2. The process of claim 1, wherein alcoholic solvent is selected from group comprises one or more of methanol, ethanol, isopropanol, n-propanol, butanol, isobutanol, propylene glycol, water and mixtures thereof.

3. The process of claim 1, wherein aprotic solvent is selected from the group comprising one or more of N,N-dimethylformamide; N,N-diethylformamide; dimethyl sulfoxide; hexamethylphosphoramide; dimethylpropylene urea; sulpholane; N-methyl-2-pyrrolidone, tetrahydrofuran and mixture thereof.

4. The process of claim 1, wherein base is selected from the one or more ammonia, dimethylamine, diethylamine, triethylamine, sodium carbonate, potassium carbonate, sodium bicarbonate, potassium bicarbonate, sodium hydroxide or potassium hydroxide and potassium t-butoxide.

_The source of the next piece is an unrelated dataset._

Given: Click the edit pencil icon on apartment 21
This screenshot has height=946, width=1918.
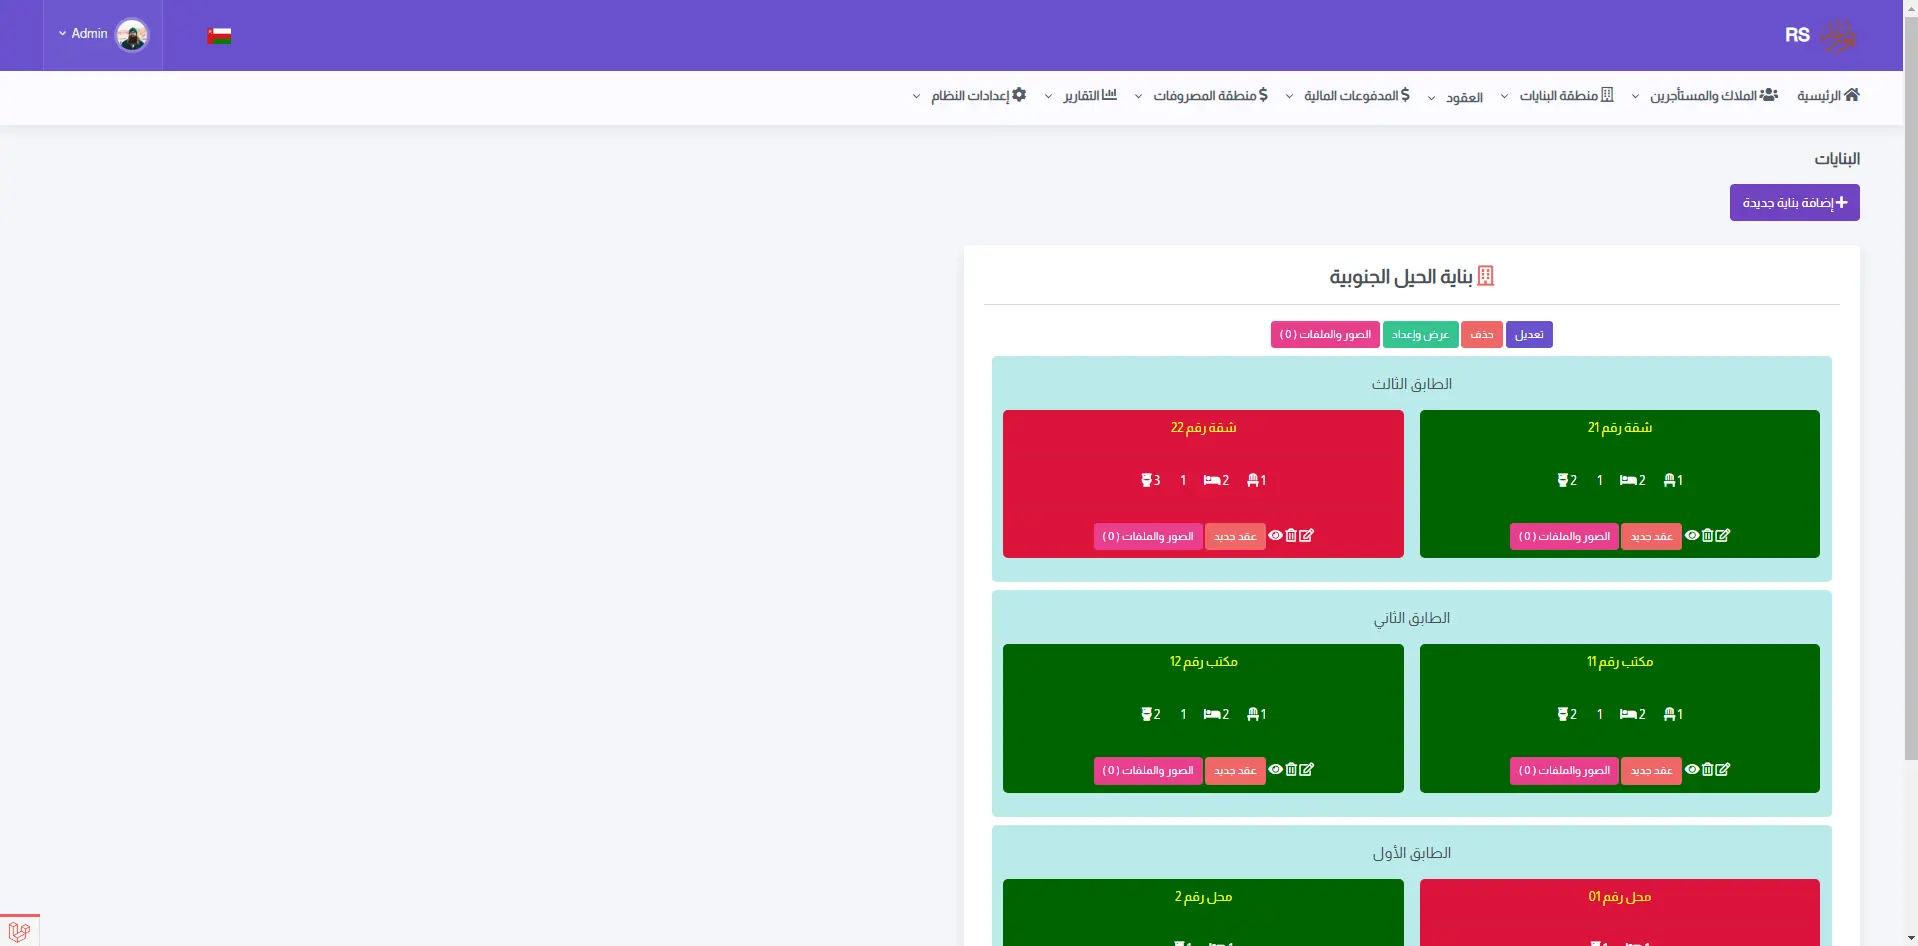Looking at the screenshot, I should pyautogui.click(x=1723, y=536).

5. The process of claim 1, wherein Dolutegravir or a pharmaceutically acceptable salt thereof has purity more than 98%, when measured by HPLC.

6. A methyl 5-(2,4-difluorobenzylcarbamoyl)-3-(benzyloxy)-1,4-dihydro-4-oxo pyridine-2-carboxylate compound of formula-V,

Formula V
or a pharmaceutically acceptable salt thereof.

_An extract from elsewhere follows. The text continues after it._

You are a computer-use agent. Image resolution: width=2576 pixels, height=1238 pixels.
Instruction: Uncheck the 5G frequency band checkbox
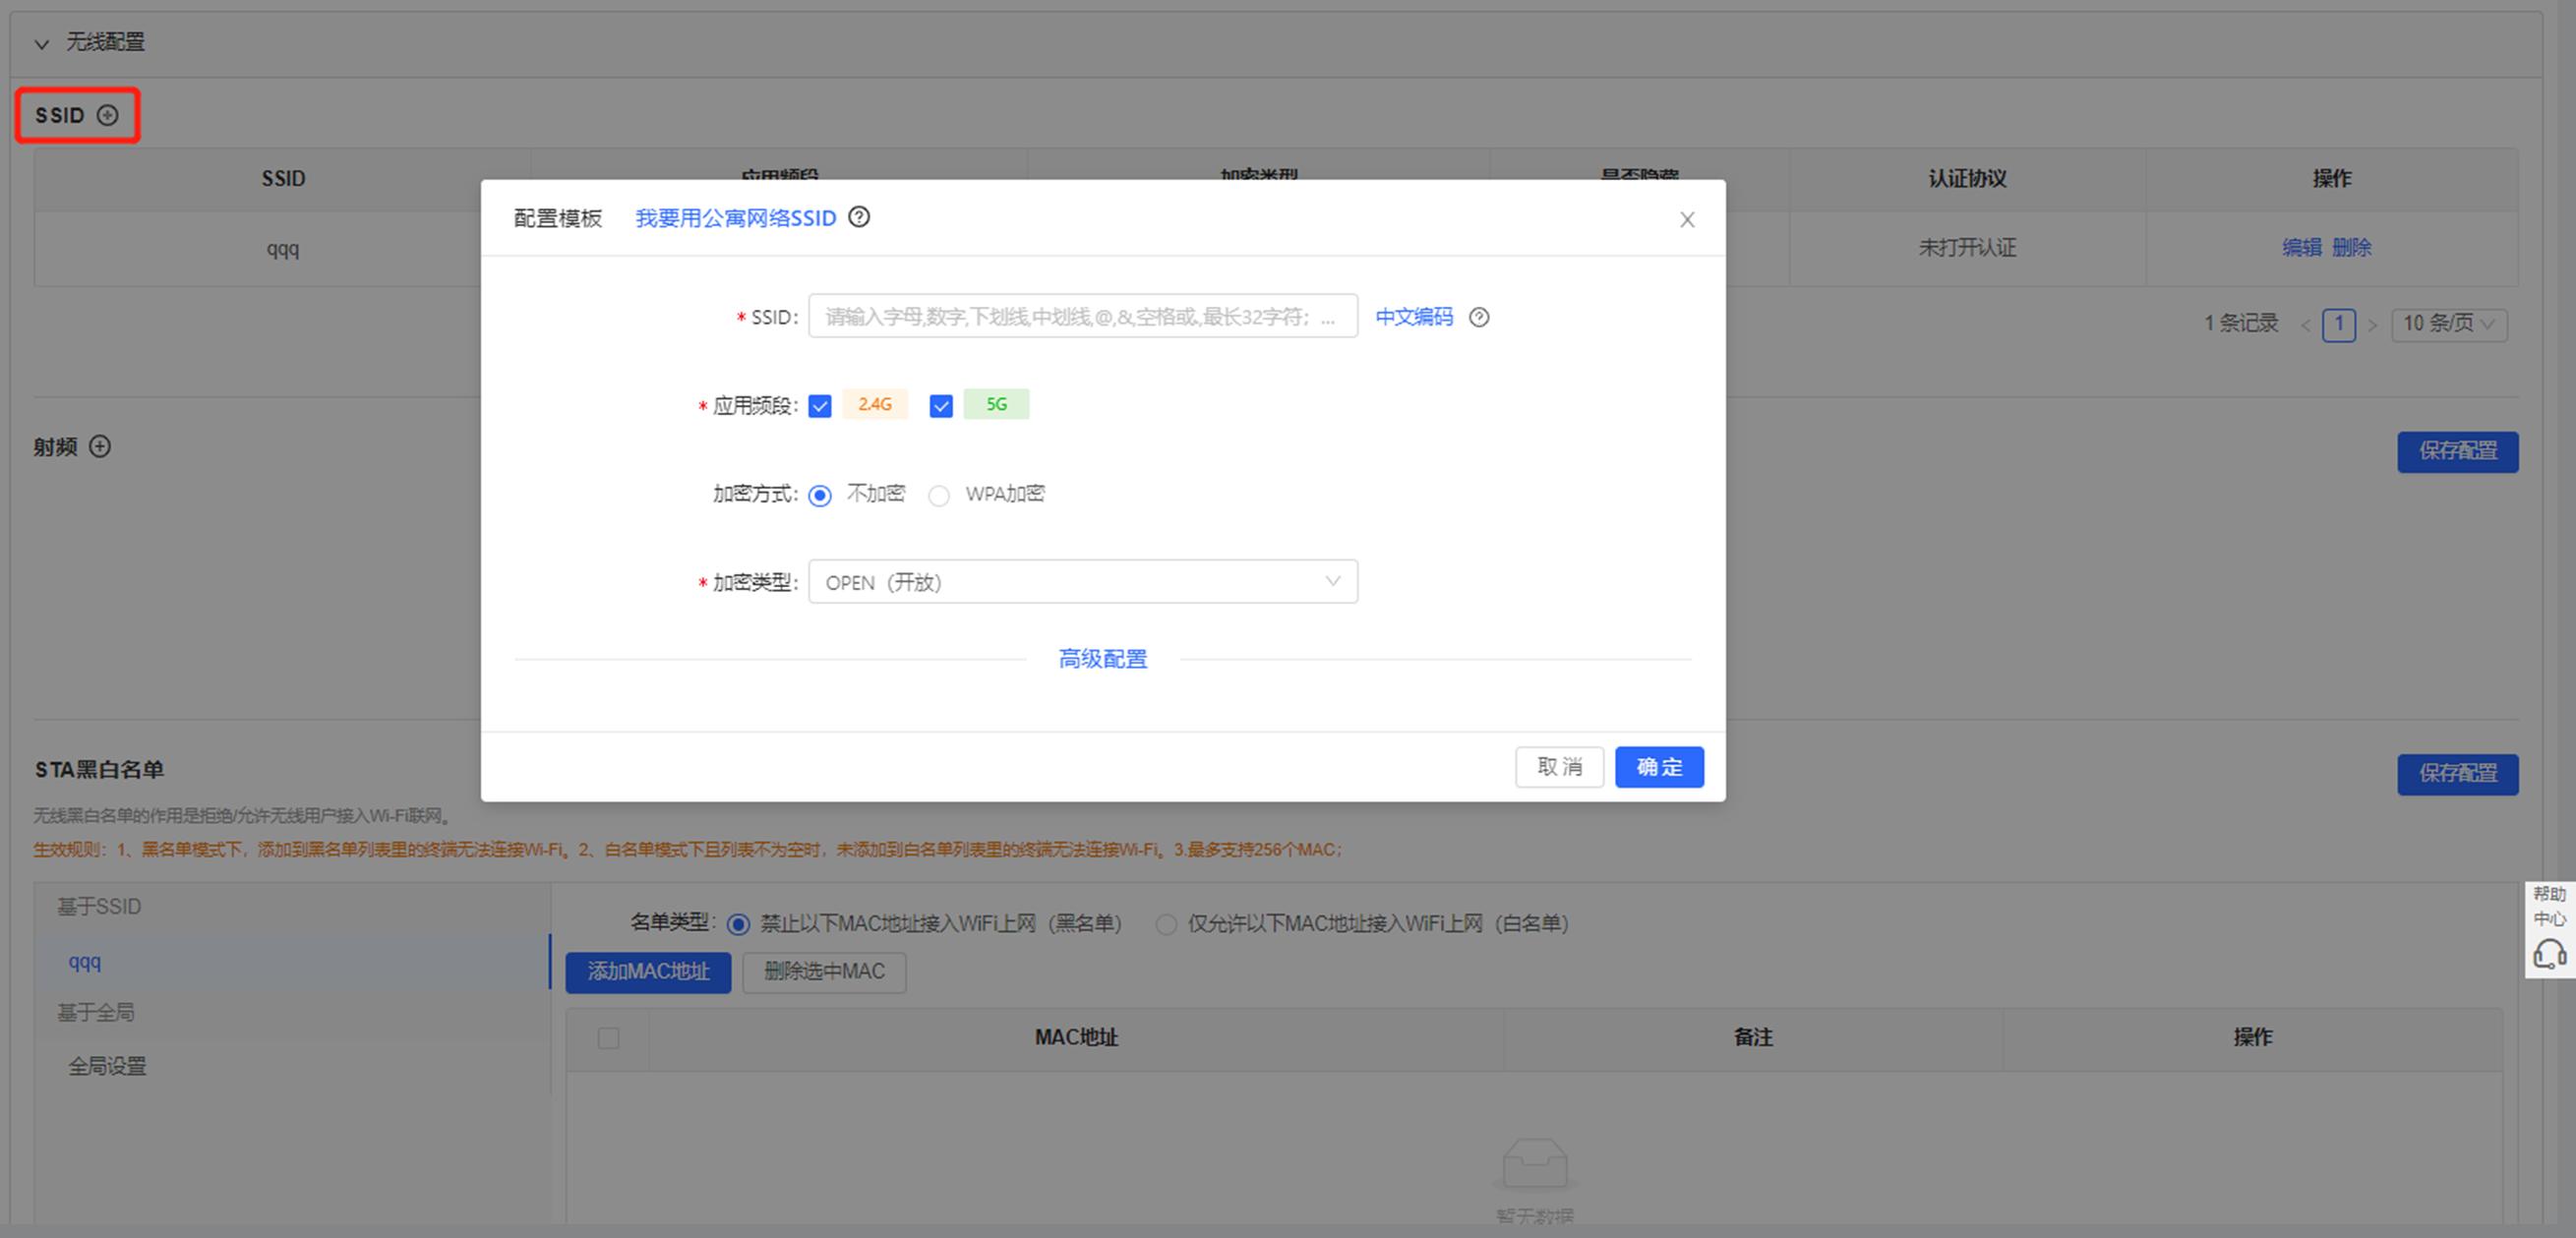click(940, 405)

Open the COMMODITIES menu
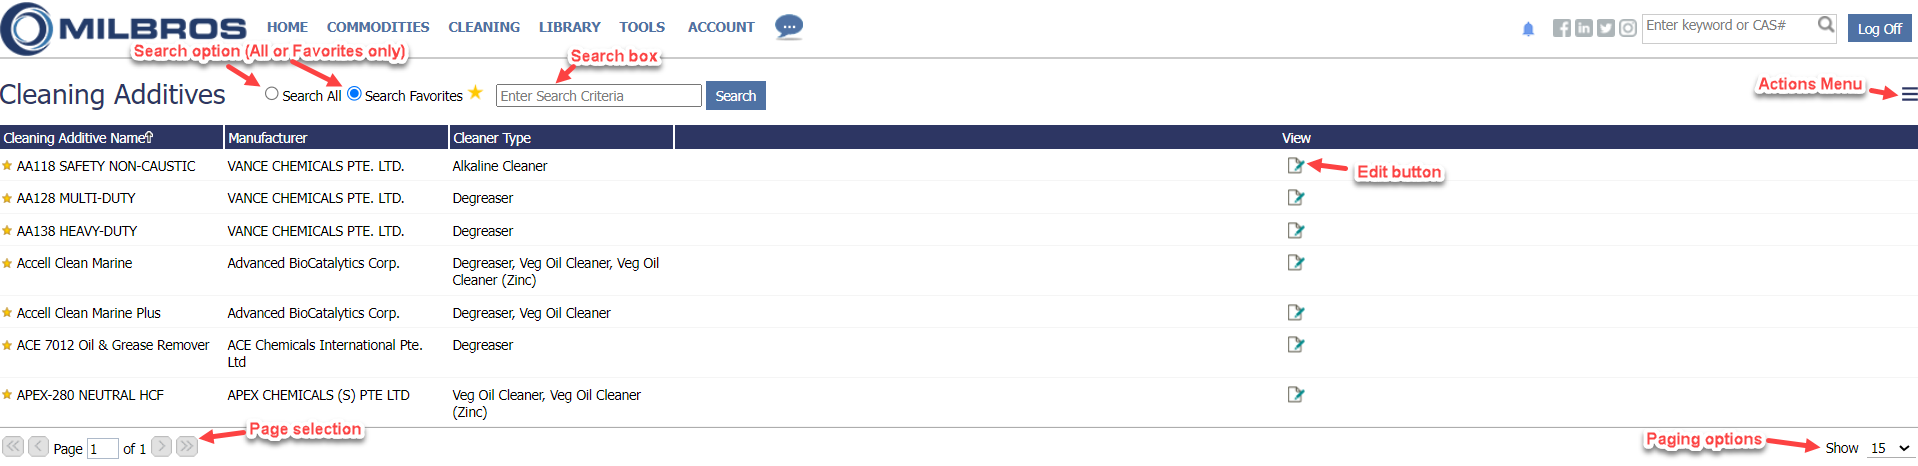(x=378, y=27)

7. The compound of claim 6, wherein compound of formula-V has purity more than 90%, when measured by HPLC.

8. A methyl 5-(2,4-difluorobenzylcarbamoyl)-3-(benzyloxy)-1,4-dihydro-1-(2,2-dihydroxy ethyl)-4-oxopyridine-2-carboxylate compound of formula-VI,

Formula VI
or a pharmaceutically acceptable salt thereof.

9. The compound of claim 8, wherein compound of formula-VI has purity more than 90%, when measured by HPLC.